Depuis l’adoption de la constitution de 2018, les exécutifs insulaires peinent à trouver leur place dans le nouvel ordre institutionnel. Alors que la nouvelle loi fondamentale devait initialement renforcer l’unité nationale à travers une redynamisation de l’autonomie des iles, elle a au contraire «paradoxalement contribué à affaiblir l’autonomie des îles, en remettant en question l’utilité et l’efficacité de leurs gouvernements locaux». Mouigni Baraka Saïd Soilihi, ancien gouverneur de Ngazidja et leader politique, nous fait l’observation suivante : «Le séparatisme a été pris pour symbole puisqu’il est à l’origine de l’autonomie des îles avec la tournante», mais «la volonté centralisatrice du pouvoir actuel sous le président Azali Assoumani a étouffé l’esprit de partage et de coopération qui prévalait auparavant».


Les îles, qui jouissaient d’une «certaine autonomie et de la possibilité de gérer leurs propres recettes, se retrouvent aujourd’hui tributaires des décisions du pouvoir central». Cette situation entraîne non seulement une stagnation du développement local, mais aussi une réduction de leur influence. «Avec Azali, ce n’est pas l’esprit de partage, mais une centralisation du pouvoir», déplore l’ancien locataire de Mrodju.
De son côté, Abdou El Wahab M’sa Bacar, juriste, souligne que la dénomination de délégué, bien que couramment utilisée, n’est prévue nulle part dans le texte constitutionnel.

Confusion de rôles

«L’article 101 de la constitution prévoit seulement que le gouverneur est assisté dans l’exercice de ses fonctions d’un cabinet composé de sept membres dont un directeur de cabinet et d’un secrétaire général chargé de coordonner l’ensemble des services publics insulaires», précise-t-il.
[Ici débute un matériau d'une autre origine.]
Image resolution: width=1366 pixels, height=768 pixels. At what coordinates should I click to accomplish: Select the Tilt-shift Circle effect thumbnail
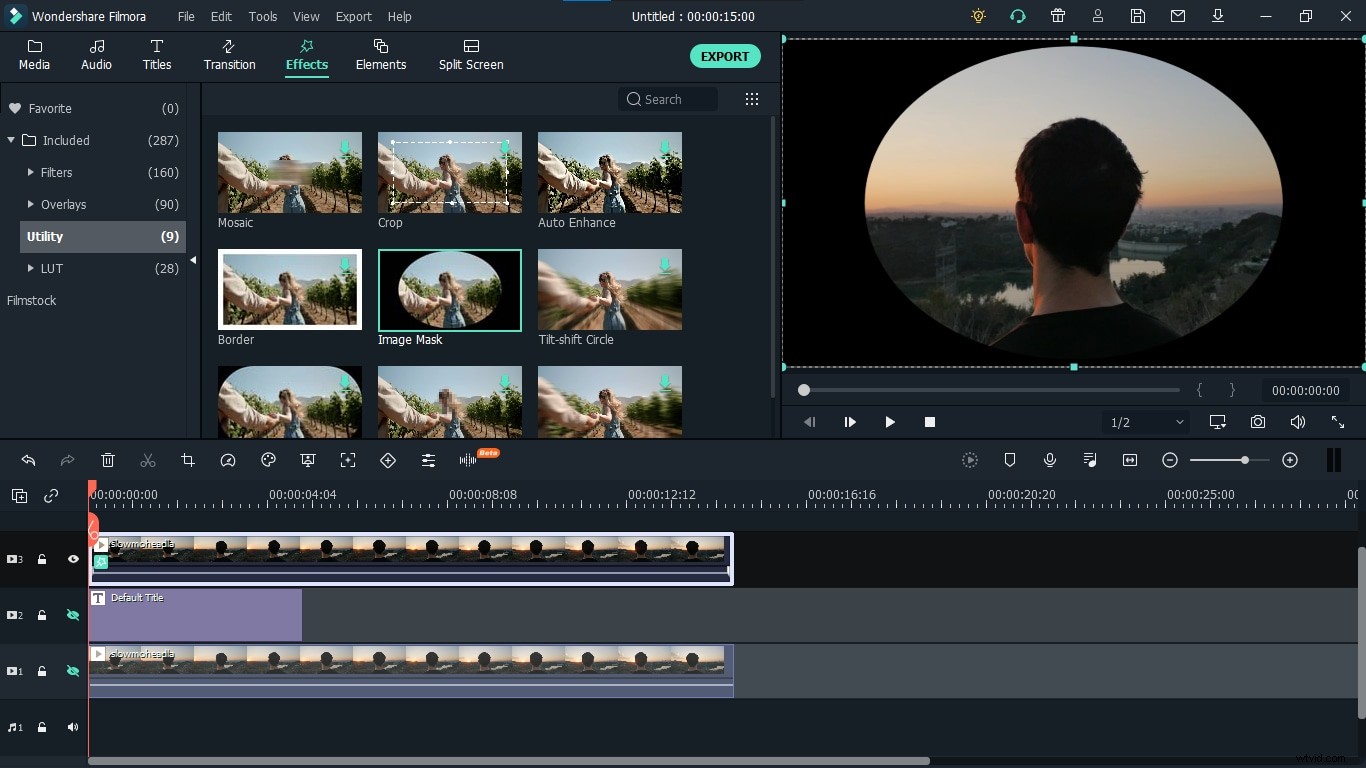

À Mwali, par exemple, la situation est particulièrement remarquable, avec la nomination de responsables de départements inexistants dans la Constitution, créant une superposition de portefeuilles et une confusion des prérogatives. «Le responsable du département est-il placé sous la subordination du délégué ?», s’interroge l’universitaire, soulignant les difficultés de hiérarchisation au sein des administrations insulaires.


«La centralisation accrue du pouvoir sous Azali Assoumani est perçue comme une menace par beaucoup», revient à la charge l’ancien gouverneur de Ngazidja. Selon lui, les Comores, pays insulaire par excellence, «se retrouvent avec un pouvoir hyper centralisé à Moroni, ignorant les aspirations locales. Le souhait des habitants des îles est que leurs îles soient autonomes, que le pouvoir soit décentralisé», insiste-t-il. Et de conclure ainsi : «Le manque de volonté politique et l’absence de respect pour les structures décentralisées ont conduit à une marginalisation progressive des exécutifs insulaires. Aujourd’hui, on ne sait même pas à quoi servent les gouverneurs n’en parlons plus des délégués qui ne figurent nulle part.»

Et les sirènes…

L’avis d’un autre observateur de la politique nationale, en l’occurrence l’avocat et ancien ministre Fahmi Saïd Ibrahim, n’est pas éloigné de celui de Mouigni Baraka. «Je pense que les leviers légaux pouvant être actionnés par les gouverneurs ont été vidés par la Constitution de 2018. Celle-ci a centralisé le pouvoir.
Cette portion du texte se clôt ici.